Efficacy and Safety of Three Alveolar Recruitment Manoeuvres after Off-Pump Coronary Artery Bypass Grafting

*Mikhail Y. Kirov
Department Of Anesthesiology And Intensive Care Medicine, Northern State Medical University, Russian Federation, Russian Federation

*Corresponding Author:
Mikhail Y. Kirov
Department Of Anesthesiology And Intensive Care Medicine, Northern State Medical University, Russian Federation, Russian Federation

Published on: 2016-02-22


The aim of study was to assess the efficacy and safety of three different modes of alveolar recruitment manoeuvre (RM) and to evaluate their influence on early postoperative period after off-pump coronary artery bypass grafting (OPCAB). We randomized 80 adult patients after OPCAB to four groups: ?PAP-40 group was exposed to RM by changing the ventilator mode to continuous positive airway pressure of 40 cm H2O for 40 seconds; in a Peak-40 group, RM was achieved by inflating the lungs at constant flow until a peak inspiratory pressure of 40 cm H2O was reached and held for 40 seconds; the PEEP-15 group received RM by raising the positive end-expiratory pressure to 15 cm H2O for five minutes; the control group received no RM. Arterial oxygenation and dynamic compliance increased in all groups receiving RM (P < 0.017). In the CPAP-40 group, mean arterial pressure decreased significantly during RM (P = 0.01). In the PEEP-15 group, the duration of respiratory support was shortened by 1 hr compared with the control group (P = 0.012). Alveolar RM using Peak-40 and PEEP-15 improved oxygenation after OPCAB without negative influence on haemodynamics. Application of a PEEP of 15 cm H2O for five minutes reduced the time to tracheal extubation.

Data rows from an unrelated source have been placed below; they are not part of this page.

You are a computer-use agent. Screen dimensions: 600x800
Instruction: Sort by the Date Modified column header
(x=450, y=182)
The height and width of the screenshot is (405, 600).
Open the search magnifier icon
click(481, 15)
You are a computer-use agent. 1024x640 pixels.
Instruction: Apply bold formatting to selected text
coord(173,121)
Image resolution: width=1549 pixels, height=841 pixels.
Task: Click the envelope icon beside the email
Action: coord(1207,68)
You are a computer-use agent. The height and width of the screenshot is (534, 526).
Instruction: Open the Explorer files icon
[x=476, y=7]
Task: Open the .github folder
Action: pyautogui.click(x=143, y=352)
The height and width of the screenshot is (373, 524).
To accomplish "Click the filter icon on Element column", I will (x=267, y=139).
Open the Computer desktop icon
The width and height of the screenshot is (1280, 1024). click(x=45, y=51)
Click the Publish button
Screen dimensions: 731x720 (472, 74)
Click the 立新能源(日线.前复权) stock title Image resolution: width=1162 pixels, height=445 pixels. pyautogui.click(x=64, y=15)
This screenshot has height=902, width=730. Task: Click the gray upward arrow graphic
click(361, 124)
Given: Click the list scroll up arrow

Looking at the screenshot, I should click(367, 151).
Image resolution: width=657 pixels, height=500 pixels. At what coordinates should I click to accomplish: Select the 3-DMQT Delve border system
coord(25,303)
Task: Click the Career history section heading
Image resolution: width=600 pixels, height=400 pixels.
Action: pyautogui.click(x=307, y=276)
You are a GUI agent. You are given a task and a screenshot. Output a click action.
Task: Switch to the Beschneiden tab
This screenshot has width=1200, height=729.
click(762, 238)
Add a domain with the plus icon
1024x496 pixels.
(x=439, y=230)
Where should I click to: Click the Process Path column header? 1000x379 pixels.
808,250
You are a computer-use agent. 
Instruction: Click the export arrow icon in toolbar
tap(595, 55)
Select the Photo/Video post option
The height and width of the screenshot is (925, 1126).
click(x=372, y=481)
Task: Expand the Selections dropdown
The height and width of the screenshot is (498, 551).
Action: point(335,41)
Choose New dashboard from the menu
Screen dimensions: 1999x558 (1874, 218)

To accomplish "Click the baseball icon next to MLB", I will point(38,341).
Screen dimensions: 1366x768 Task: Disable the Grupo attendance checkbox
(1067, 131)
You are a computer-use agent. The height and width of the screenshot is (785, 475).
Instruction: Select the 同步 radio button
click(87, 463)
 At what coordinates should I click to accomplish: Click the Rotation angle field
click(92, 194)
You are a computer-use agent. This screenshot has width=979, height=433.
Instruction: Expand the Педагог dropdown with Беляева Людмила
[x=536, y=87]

Alveolar Recruitment; Mechanical Ventilation; Coronary Artery Bypass Grafting


The formation of atelectases is a common complication of mechanical ventilation during general anaesthesia. Chest radiograms display crest-shaped changes of increased density in dependent lung regions within minutes after induction of anaesthesia and neuromuscular blockade. These changes are concerted by a fall in functional residual capacity and a cranial displacement of the diaphragm. Following cardiac surgery, collapse of pulmonary parenchyma can persist postoperatively and contribute to increased morbidity and additional health care costs. Notably, the incidence of atelectases is particularly high after cardiosurgical interventions because the patients are exposed to multiple promoting factors. Attention also has been paid to the sternotomy per se and to lung compression by mediastinal structures. Moreover, the use of retractors during the surgery, manipulations in the pleural cavities and mechanical ventilation with high inspiratory oxygen fractions might all add to the de-aeration of lung tissue. Over the last years, different strategies have been used to re-expand collapsed lung areas, both intra- and postoperatively. Several studies have shown that the application of an alveolar recruitment manoeuvre (RM) can improve respiratory function by re-opening atelectatic regions after cardiac surgery. It is widely accepted that RM reduces intrapulmonary shunt and ventilation-perfusion mismatch and subsequently improves arterial oxygenation. However, some effects of the RM might be deleterious since it might affect the cardiovascular system adversely; besides this it might induce barotrauma, volumotrauma and biotraum.